RIKEN Center for Bio systems Dynamics Research, Japan
Takashi Tsuji has completed PhD from Niigata University and worked in JT Inc. He was Professor of Tokyo University of Science (2000-14) and is Team leader of RIKEN BDR (2014-Present). He is Visiting Professor of Kobe University, Tokyo Dental University, Kwansei University, Tokyo University of Science and Keio University. He has published more than 100 papers including review in journals and has been serving as an editorial board member of Scientific Reports. He is a Director of Organ Technologies Inc.

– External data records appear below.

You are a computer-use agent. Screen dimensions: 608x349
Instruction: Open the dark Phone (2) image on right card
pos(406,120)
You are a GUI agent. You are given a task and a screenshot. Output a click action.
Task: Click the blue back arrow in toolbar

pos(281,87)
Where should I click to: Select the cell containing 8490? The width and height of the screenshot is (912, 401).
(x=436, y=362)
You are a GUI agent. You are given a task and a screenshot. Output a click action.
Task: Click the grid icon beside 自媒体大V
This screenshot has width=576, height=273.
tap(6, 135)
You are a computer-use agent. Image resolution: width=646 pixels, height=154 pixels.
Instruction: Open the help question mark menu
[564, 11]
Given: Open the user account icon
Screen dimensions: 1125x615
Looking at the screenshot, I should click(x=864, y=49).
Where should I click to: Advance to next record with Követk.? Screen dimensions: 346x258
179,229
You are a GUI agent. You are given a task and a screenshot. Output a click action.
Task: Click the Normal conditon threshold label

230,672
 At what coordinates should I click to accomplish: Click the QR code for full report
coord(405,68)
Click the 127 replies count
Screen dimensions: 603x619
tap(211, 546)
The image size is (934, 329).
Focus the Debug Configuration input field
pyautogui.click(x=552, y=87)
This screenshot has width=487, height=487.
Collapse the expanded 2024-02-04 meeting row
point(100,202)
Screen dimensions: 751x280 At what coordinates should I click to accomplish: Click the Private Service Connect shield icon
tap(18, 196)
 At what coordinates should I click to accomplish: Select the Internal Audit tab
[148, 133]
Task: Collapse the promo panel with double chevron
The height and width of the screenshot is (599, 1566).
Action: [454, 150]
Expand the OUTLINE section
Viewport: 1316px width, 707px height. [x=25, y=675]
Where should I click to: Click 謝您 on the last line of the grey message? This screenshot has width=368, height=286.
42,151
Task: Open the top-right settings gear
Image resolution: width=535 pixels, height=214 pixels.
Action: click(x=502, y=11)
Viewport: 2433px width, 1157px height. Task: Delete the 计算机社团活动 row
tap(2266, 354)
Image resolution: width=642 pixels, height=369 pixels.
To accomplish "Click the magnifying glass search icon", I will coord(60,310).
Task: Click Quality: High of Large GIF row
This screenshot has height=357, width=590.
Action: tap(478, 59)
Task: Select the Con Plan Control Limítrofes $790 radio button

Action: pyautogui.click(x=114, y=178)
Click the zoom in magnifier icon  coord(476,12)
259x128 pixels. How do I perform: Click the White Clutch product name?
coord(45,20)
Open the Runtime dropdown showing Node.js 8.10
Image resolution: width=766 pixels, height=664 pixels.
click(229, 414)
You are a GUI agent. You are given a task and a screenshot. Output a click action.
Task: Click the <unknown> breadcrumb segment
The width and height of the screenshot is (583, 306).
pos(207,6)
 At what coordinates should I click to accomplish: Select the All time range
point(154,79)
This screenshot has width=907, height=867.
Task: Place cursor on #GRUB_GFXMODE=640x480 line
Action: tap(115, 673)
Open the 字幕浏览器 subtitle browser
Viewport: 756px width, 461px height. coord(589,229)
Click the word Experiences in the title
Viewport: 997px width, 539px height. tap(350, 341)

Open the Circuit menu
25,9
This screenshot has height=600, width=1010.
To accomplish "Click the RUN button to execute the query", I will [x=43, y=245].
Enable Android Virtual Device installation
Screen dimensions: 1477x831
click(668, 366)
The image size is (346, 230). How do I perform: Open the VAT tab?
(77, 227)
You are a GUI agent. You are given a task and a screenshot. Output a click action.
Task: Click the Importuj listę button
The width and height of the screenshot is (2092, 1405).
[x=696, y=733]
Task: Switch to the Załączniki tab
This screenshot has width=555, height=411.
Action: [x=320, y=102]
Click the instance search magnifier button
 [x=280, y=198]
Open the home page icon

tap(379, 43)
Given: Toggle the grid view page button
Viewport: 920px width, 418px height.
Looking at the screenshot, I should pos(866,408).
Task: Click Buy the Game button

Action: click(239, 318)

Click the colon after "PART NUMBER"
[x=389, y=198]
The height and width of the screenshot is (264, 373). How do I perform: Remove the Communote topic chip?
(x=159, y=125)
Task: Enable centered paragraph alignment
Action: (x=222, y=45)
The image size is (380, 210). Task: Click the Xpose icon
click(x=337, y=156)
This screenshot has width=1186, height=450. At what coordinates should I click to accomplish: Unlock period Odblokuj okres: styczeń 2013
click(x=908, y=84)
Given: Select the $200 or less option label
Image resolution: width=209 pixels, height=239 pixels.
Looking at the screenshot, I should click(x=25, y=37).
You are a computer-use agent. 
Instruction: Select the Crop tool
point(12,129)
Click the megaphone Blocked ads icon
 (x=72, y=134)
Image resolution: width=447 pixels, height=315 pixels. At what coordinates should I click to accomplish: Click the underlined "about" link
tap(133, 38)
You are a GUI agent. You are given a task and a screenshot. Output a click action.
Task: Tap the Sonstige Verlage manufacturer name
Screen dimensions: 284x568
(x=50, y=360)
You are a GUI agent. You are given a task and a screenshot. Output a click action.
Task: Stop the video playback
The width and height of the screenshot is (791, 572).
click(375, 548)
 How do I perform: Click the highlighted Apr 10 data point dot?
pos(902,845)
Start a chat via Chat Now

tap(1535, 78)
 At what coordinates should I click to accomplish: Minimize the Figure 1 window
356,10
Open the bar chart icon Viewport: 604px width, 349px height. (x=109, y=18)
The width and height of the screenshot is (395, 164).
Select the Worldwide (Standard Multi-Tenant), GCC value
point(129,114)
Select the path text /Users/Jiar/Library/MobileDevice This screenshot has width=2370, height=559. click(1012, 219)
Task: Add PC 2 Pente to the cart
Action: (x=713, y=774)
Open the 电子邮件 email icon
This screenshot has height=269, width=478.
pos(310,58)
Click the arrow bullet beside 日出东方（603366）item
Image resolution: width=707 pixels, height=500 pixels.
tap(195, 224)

In this decade, great progress has been made in the field of organ regeneration by incorporating the concept emerged from stem cell biology and developmental biology, pioneering a new frontier in regenerative medicine. Generation of bioengineered organ germ utilizing fate-determined organ-inductive epithelial and mesenchymal cells proofed the concept of functional organ regeneration in vivo. Organoid studies verified that almost all organs can be generated as mini-organ by recapitulating embryonic body patterning and establishment of organ-forming field in self-organized pluripotent stem cells utilizing cytokines mimicking patterning and positional signals during organogenesis. We previously developed an in vitro three dimensional stem cell culture to form a three-dimensional bioengineered organ germ in the early developmental stages, termed the ‘bioengineered organ germ method’ (Nature Methods, 2007). We investigated the potential of the bioengineered organ germs of ectodermal organs including tooth (PNAS, 2009), hair follicle (Nature Common., 2012) and secretory organs (Nature Commun., 2013, Nature Common., 2013) for functional organ replacement in vivo. Recently, we generated a bioengineered three dimensional integumentary organ systems including skin appendages such as hair follicle and sebaceous gland from induced pluripotent stem (iPS) cells (Science Adv., 2016). In this symposium, I would like to talk and discuss the current trend of researches aiming functional regeneration of three-dimensional (3D) organ. I also discuss the potential usage of recent achievements and introduce a plan of a first-in-human clinical study of autologous hair follicle regeneration as a future direction to realize the next-generation organ replacement regenerative therapy.